11. Breathwork Techniques (Wim Hof):

Benefits:

  • Stress reduction
  • Increased oxygen intake
  • Improved mental clarity
  • Enhanced emotional well-being

How to Do It:

  • Explore different breathwork techniques, such as the Wim Hof Method.
  • Wim Hof breathing has been shown to increase immunity, increased oxygenation, and improve mitochondria function!
  • According to Neuroscientist podcast sensation Andrew Huberman, he does the Wim Hof Method anytime he feels a cold coming on and more often than not, he avoids getting sick!

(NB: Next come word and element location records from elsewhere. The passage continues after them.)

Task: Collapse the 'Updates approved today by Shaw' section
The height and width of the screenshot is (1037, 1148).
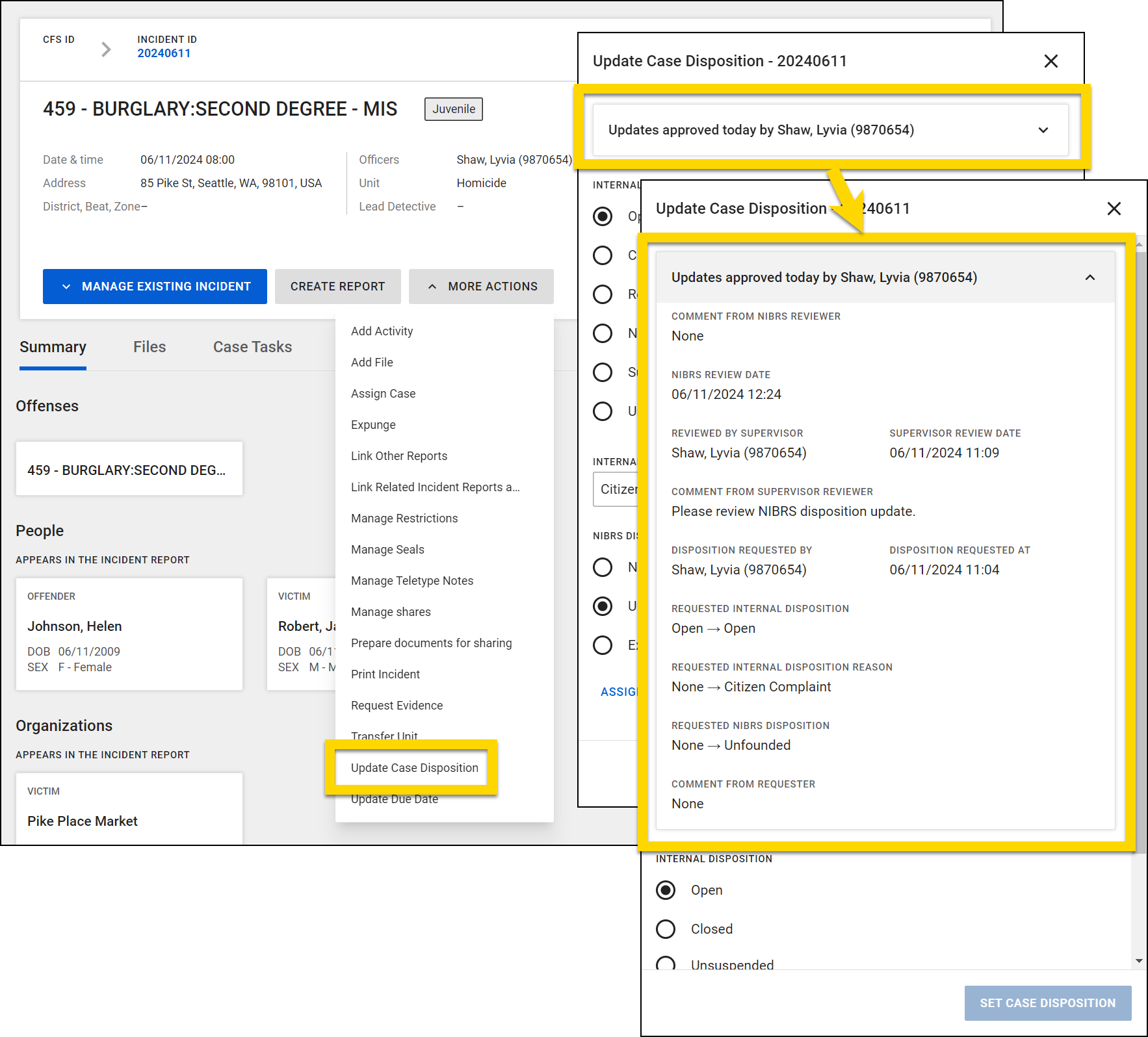Action: tap(1090, 277)
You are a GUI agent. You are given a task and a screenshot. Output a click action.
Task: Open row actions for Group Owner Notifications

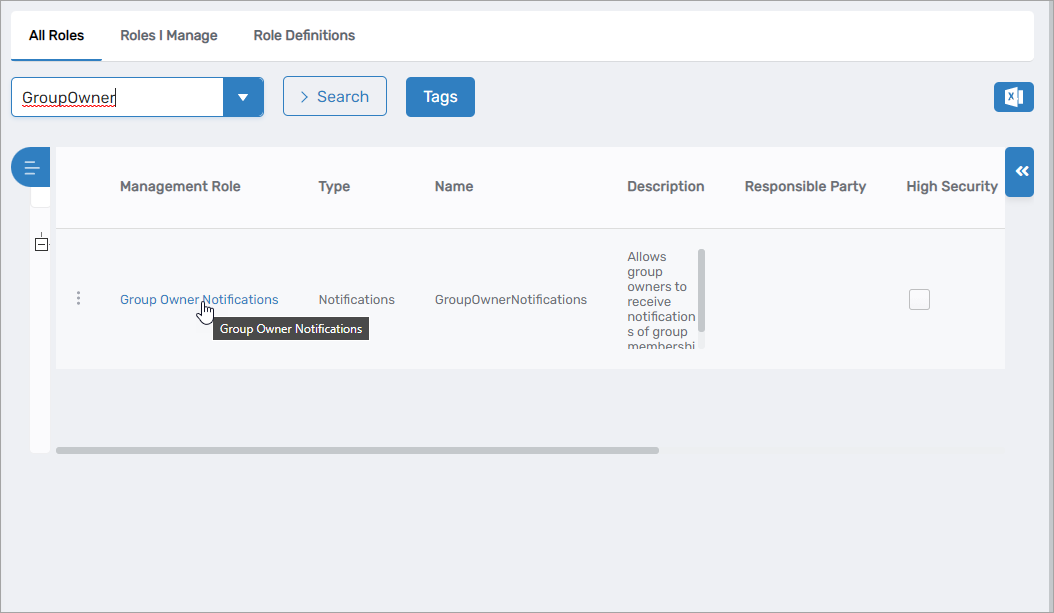(79, 299)
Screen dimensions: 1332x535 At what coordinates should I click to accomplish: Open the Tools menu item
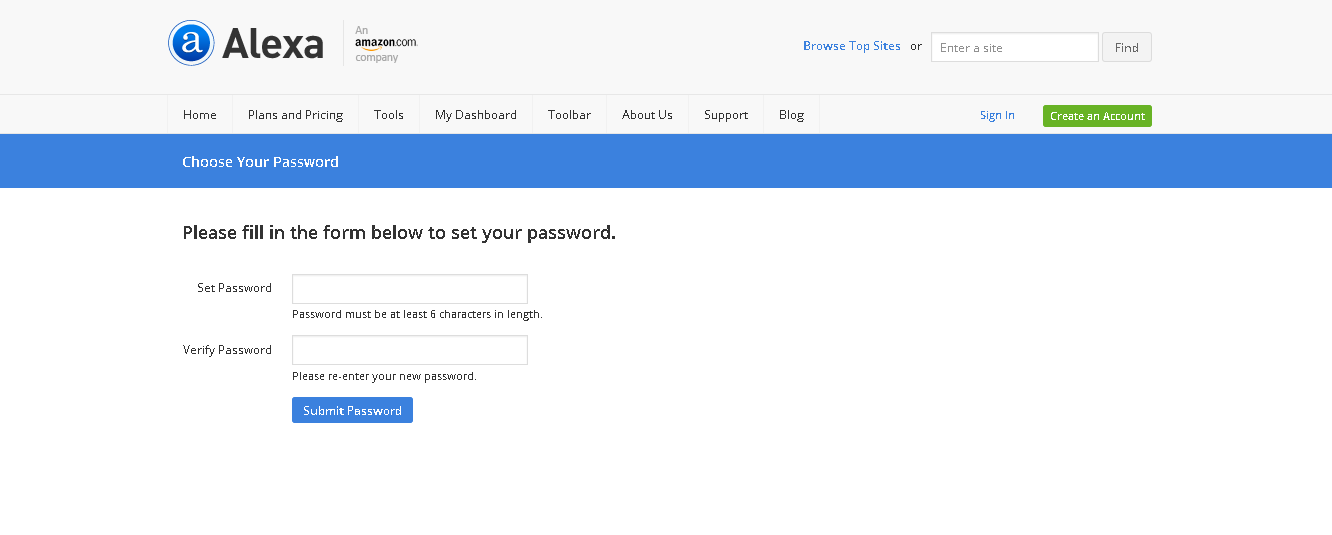[389, 115]
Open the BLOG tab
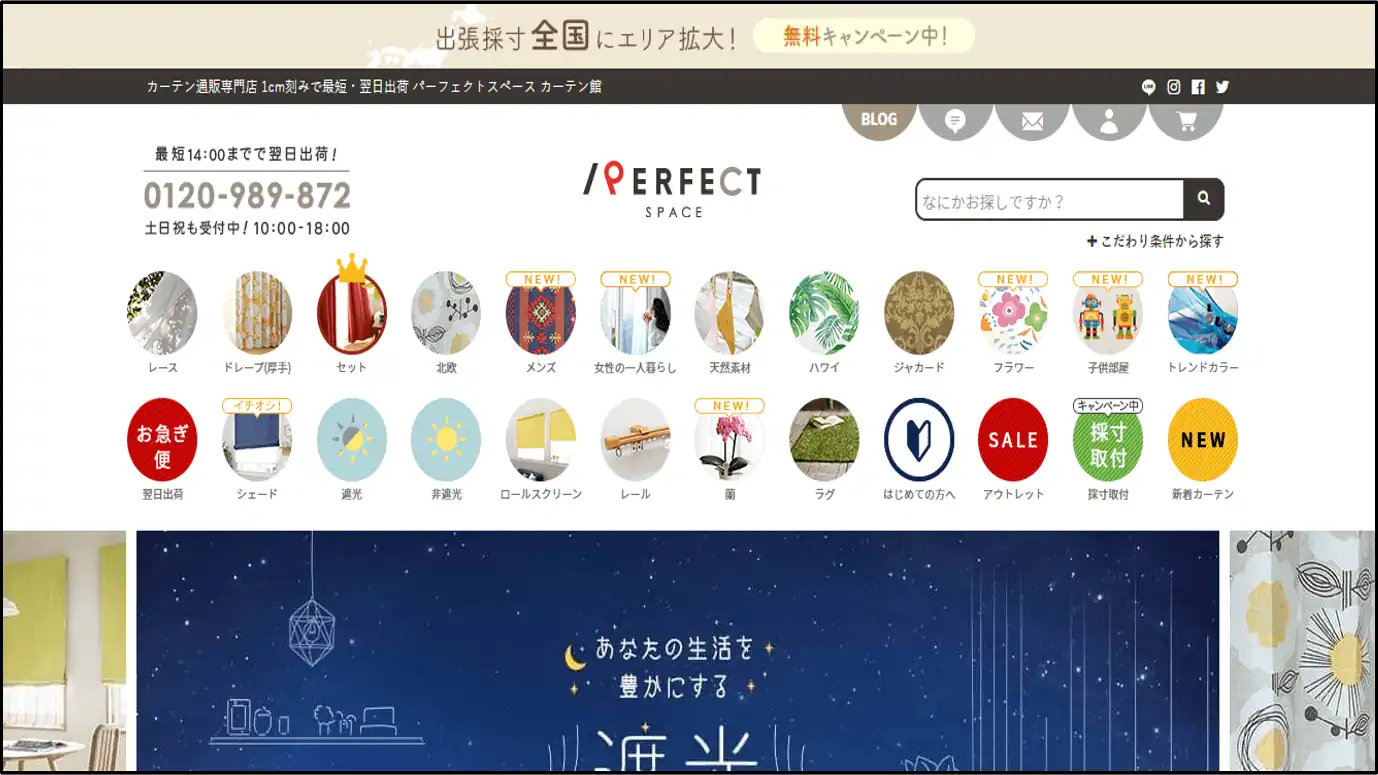 878,120
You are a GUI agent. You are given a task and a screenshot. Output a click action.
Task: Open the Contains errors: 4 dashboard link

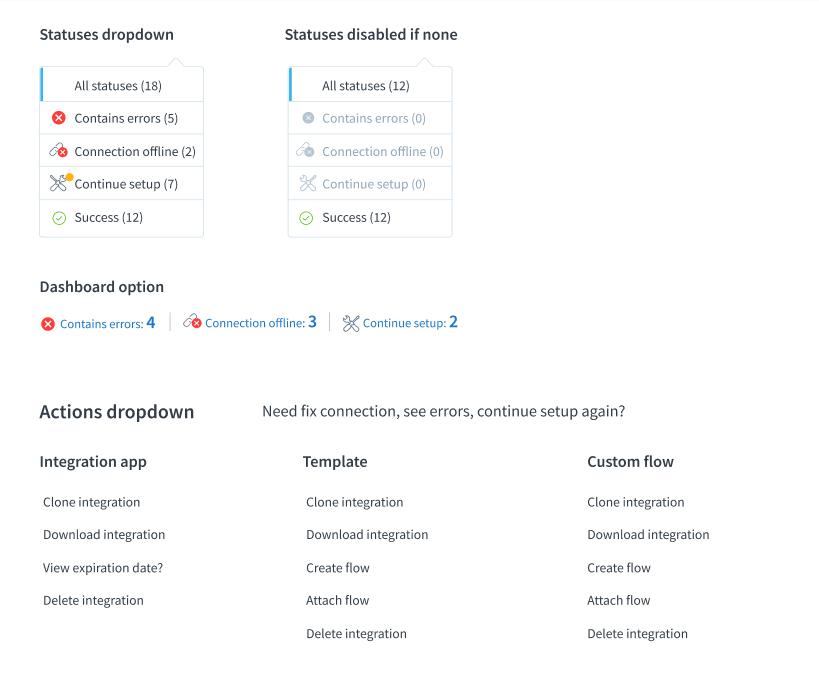point(107,323)
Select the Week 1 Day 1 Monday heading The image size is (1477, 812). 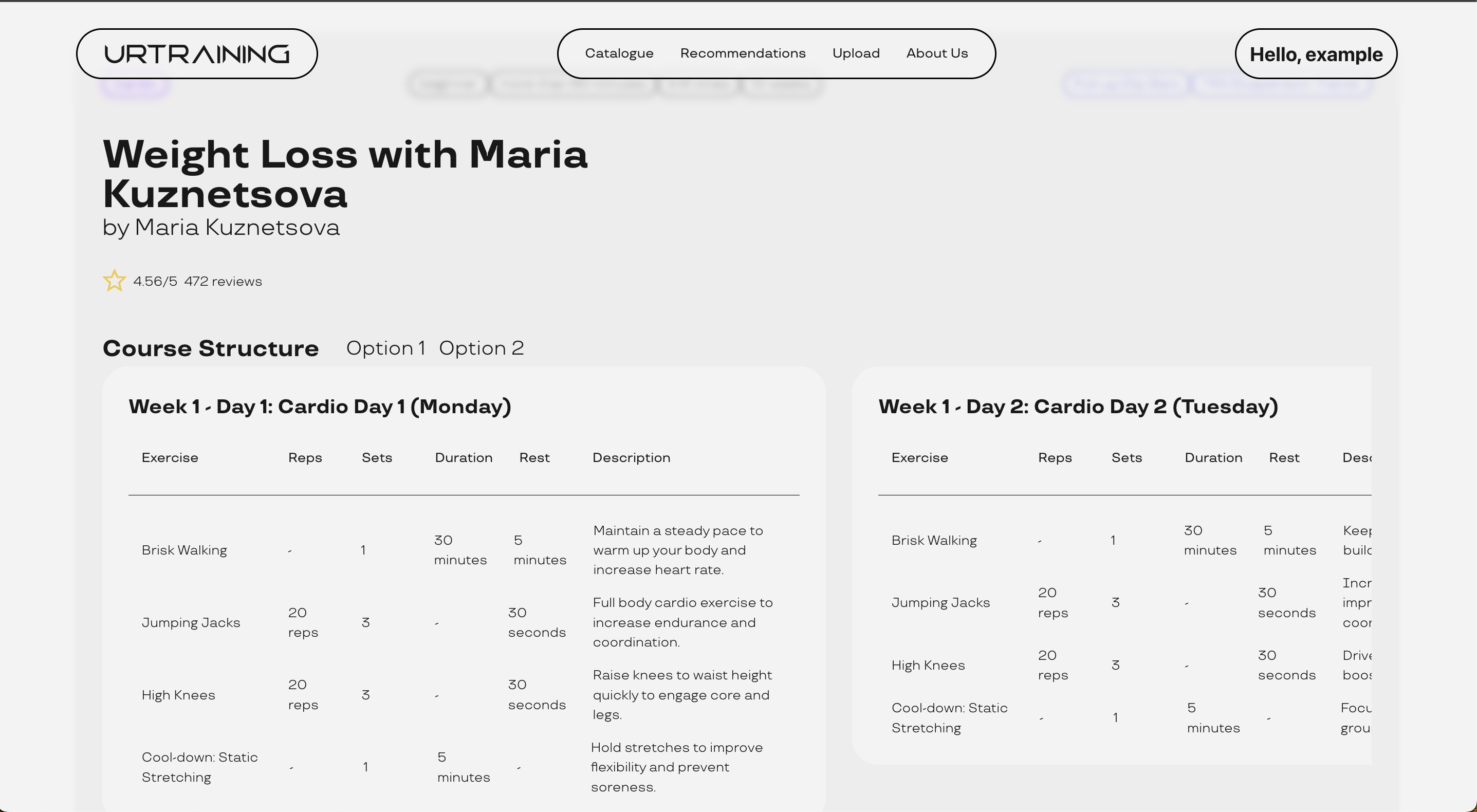click(x=319, y=407)
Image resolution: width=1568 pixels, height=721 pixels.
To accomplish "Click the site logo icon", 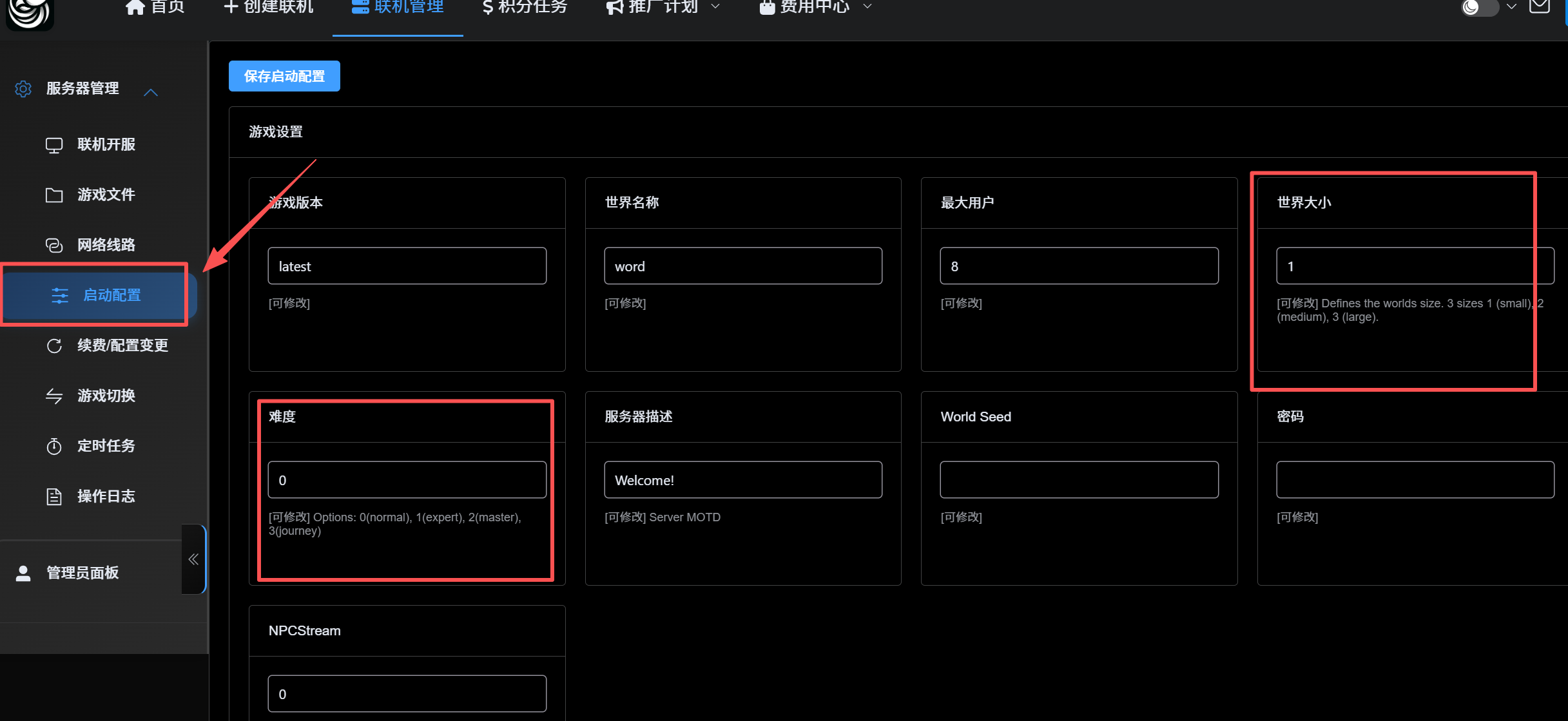I will click(30, 13).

I’ve tired it and have found it to be effective as well (along with my favorite Elderberry Syrup and Traditional Medicinals Cold Care Tea).
  • Practice deep, intentional breathing for specific durations, incorporating breath holds and controlled exhales.

Encouraging Thoughts:

I have personally incorporated all of these practices and highly recommend them! I’m not perfect by any means and I don’t do it everyday, but as much as I can prioritize these approaches, I do find that my mind and body benefit! I encourage you to have fun experimenting with these practices and find what works for you!